I've recently come across the below Microsoft.Identity class that can be used as a way to provide 2FA generation and validation to users that are logging in, acting as a second factor protection. I wanted to know if anyone has found a better class or library or code practice that can be used than the below example?
https://github.com/aspnet/Identity/blob/master/src/Core/AuthenticatorTokenProvider.cs
Code especially in question:
public virtual async Task<bool> ValidateAsync(string purpose, string token, UserManager<TUser> manager, TUser user)
{
var key = await manager.GetAuthenticatorKeyAsync(user);
int code;
if (!int.TryParse(token, out code))
{
return false;
}
var hash = new HMACSHA1(Base32.FromBase32(key));
var unixTimestamp = Convert.ToInt64(Math.Round((DateTime.UtcNow - new DateTime(1970, 1, 1, 0, 0, 0)).TotalSeconds));
var timestep = Convert.ToInt64(unixTimestamp / 30);
// Allow codes from 90s in each direction (we could make this configurable?)

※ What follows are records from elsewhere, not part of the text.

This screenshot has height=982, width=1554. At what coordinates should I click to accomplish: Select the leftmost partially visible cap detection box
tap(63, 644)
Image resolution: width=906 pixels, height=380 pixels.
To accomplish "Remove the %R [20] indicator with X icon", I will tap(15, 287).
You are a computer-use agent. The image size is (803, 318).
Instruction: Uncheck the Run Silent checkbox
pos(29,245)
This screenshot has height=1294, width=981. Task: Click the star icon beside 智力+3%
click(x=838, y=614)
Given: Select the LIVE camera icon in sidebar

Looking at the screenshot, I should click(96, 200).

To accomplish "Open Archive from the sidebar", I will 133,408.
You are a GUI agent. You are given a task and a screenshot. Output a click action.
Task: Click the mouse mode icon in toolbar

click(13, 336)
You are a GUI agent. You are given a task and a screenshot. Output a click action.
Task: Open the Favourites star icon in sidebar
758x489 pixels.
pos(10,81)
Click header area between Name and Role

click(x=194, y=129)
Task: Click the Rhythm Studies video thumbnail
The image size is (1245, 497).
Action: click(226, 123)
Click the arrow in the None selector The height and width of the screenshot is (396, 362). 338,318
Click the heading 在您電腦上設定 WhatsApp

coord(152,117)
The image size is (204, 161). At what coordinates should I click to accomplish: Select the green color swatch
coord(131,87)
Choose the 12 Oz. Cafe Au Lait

for (int i = -2; i <= 2; i++)
{
var expectedCode = Rfc6238AuthenticationService.ComputeTotp(hash, (ulong)(timestep + i), modifier: null);
if (expectedCode == code)
{
return true;
}
}
return false;
}
Reason I'm not comfortable with the above script is because this code (as far as I have tested) is not One-Time-Use, and the set up allows the user to enter older codes (up to 89 secs in this example), and if you changed the i variable to 0 in this case, that means the code is only valid within the 30s timestep.
the timestep variable (in this case) is updated every 30 seconds in real time. so at 12:01:40 you could have been sent a code to validate, but that could is not "valid" for 30 seconds, it's only valid for 19 seconds until the next 30 second timestep update.
You could argue to increase the timestep length to 3 minutes but regardless it still poses the potential for a user to request a code right before that next timestep update.
Through some digging done, Microsoft brought this 'TOTP' 2fa method which uses Time as it's way of generating these codes, as well as other modifiers like your securitystamp and hashing.
Solution I found was to keep this implementation but Update the users SecurityStamp once they successsfully validate, this also means the sign-in cookie must be refreshed. (because sign-in cookie uses SecurityStamp to generate, and is validated the same way)
Preferable I would stray away from this implementation and rather use a more robust standard (Proper OTP), but this solution works and is still a valid security method.